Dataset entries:
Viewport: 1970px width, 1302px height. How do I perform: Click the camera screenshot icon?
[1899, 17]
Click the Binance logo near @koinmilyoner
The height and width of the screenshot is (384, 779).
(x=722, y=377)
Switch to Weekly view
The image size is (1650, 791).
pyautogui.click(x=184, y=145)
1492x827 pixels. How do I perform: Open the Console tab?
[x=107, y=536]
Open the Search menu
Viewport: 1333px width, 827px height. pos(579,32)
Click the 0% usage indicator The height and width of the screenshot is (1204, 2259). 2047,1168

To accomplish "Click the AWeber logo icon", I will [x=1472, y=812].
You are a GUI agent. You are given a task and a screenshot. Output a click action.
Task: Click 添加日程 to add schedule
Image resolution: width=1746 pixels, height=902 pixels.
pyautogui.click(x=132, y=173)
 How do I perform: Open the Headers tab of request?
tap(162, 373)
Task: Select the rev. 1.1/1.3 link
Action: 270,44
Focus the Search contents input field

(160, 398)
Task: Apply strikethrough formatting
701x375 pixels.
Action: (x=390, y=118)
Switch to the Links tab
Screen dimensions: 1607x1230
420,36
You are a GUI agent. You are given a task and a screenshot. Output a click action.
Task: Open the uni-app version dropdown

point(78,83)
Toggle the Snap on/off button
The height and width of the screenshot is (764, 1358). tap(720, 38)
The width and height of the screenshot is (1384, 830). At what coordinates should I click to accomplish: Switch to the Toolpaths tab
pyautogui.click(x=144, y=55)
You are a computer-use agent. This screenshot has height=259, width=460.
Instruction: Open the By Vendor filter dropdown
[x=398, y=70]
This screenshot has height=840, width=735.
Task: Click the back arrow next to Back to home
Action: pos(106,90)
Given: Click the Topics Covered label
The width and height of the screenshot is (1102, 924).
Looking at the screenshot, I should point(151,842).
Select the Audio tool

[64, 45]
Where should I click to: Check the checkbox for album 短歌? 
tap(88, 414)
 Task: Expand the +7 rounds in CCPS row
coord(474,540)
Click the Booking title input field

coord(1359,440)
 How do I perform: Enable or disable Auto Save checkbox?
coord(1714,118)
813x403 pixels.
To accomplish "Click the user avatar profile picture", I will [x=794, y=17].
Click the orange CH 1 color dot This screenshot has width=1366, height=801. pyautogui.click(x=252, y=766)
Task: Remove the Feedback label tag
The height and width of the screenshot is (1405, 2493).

# Work to complete
Where the line containing "Task: Apply strikethrough formatting" appears in the records above, begin there and print every line through the last, exactly and with nothing else.

# Reply to the exercise
Task: Apply strikethrough formatting
701x375 pixels.
Action: (x=390, y=118)
Switch to the Links tab
Screen dimensions: 1607x1230
420,36
You are a GUI agent. You are given a task and a screenshot. Output a click action.
Task: Open the uni-app version dropdown

point(78,83)
Toggle the Snap on/off button
The height and width of the screenshot is (764, 1358). tap(720, 38)
The width and height of the screenshot is (1384, 830). At what coordinates should I click to accomplish: Switch to the Toolpaths tab
pyautogui.click(x=144, y=55)
You are a computer-use agent. This screenshot has height=259, width=460.
Instruction: Open the By Vendor filter dropdown
[x=398, y=70]
This screenshot has height=840, width=735.
Task: Click the back arrow next to Back to home
Action: pos(106,90)
Given: Click the Topics Covered label
The width and height of the screenshot is (1102, 924).
Looking at the screenshot, I should point(151,842).
Select the Audio tool

[64, 45]
Where should I click to: Check the checkbox for album 短歌? 
tap(88, 414)
 Task: Expand the +7 rounds in CCPS row
coord(474,540)
Click the Booking title input field

coord(1359,440)
 How do I perform: Enable or disable Auto Save checkbox?
coord(1714,118)
813x403 pixels.
To accomplish "Click the user avatar profile picture", I will [x=794, y=17].
Click the orange CH 1 color dot This screenshot has width=1366, height=801. pyautogui.click(x=252, y=766)
Task: Remove the Feedback label tag
The height and width of the screenshot is (1405, 2493).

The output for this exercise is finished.